I was born December 29, 1948 in St. Louis, Missouri. My parents were Carl Wendall Turnbough and Norma Lee Scott Turnbough. I inherited my Dad's first name and my Mom's middle name -- Carla Lee Turnbough. I remember my mom saying that she really thought the nurse delivered me rather than the doctor. Five years later, my brother Gary Kevin joined the family. I've always wondered why they named him Gary but called him Kevin. Our worry biggest worry was whether to play inside or outside.
Mom did all the laundry, meals, housecleaning. Dad worked and paid all the bills.
Though I do not remember it, 1948 was the year that Harry Truman legally ordered discrimination in the US military to cease and Margaret Sanger founded Planned Parenthood. The Hollywood Ten, a group of writers, producers and directors were called as witnesses in the House Committee's Investigation of Un-American Activities. They were jailed for contempt of Congress when they refuse to disclose if they were or were not Communists.Columbia Records introduced the 33 1/3 LP ("long playing") record at New York's Waldorf-Astoria Hotel. It allowed listeners to enjoy an unprecedented 25 minutes of music per side, compared to the four minutes per side of the standard 78 rpm record. Tennessee Williams had just written "A Streetcar Named Desire." T.S. Eliot and Williams both won Pulitzers that year.

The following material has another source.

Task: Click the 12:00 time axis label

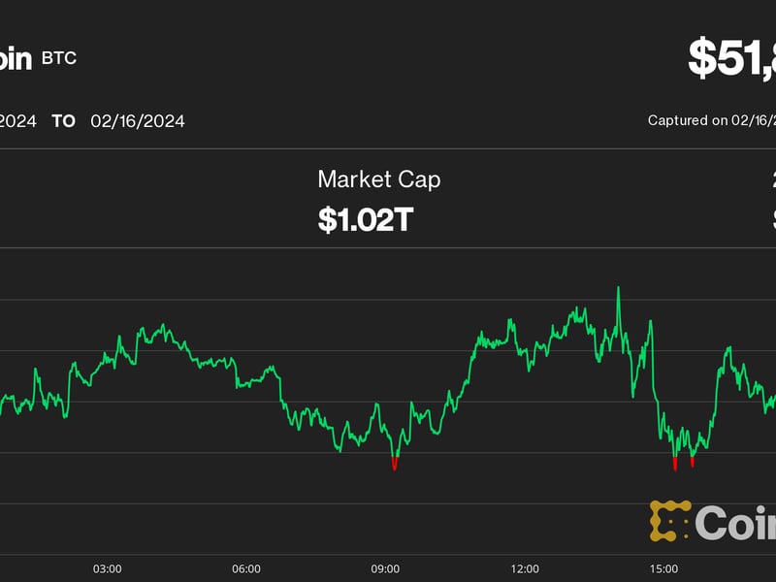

We drank water from the garden hose and NOT from a bottle. We shared one soft drink with four friends, from one bottle and NO ONE actually died from this. We ate cupcakes, white bread and real butter and drank koolade made with sugar. My mom made the best pizza in the world -- from a box -- Chef Boyardee. My first pizza in a restaurant was much later in the small town of Mexico, Missouri -- at Bello's Pizza.
The 50's political landscape in the world was clearly defined between the Soviet dominated East and the capitalist West.The cold war became a grim reality because both sides had the power and technology for a Nuclear holocaust, but neither side believed any war could truly be won.
I grew up in a consumer-driven economy that seemed to have no bounds. Mr. Potato Head really was a real potato -- not a plastic potato. There were no Rubics cubes just plastic number puzzles where you only had to put 12 numbers in order inside their black plastic tray. You did not go shopping with a credit card or a debit card. You paid cash or wrote a check! Gumby and Poky were toys and a tv show. There were only three tv networks! NBC, CBS, and ABC.
I remember small, local grocery stores, playing outside until dark, no worries about being kidnapped or shot, fireflies everywhere, stay-at-home Moms, small houses, one car, family meals, great TV shows. We had limited news coverage of most of my world until the mid 60's. Perhaps it was easier because we didn't have the sensational news drama that scares us today. I went to all white schools and wondered why because in my family there was no hatred or bigotry. I blindly went through my youth being friendly to everyone.
So, you could say, yes, life was better and easier because we chose to live it that way.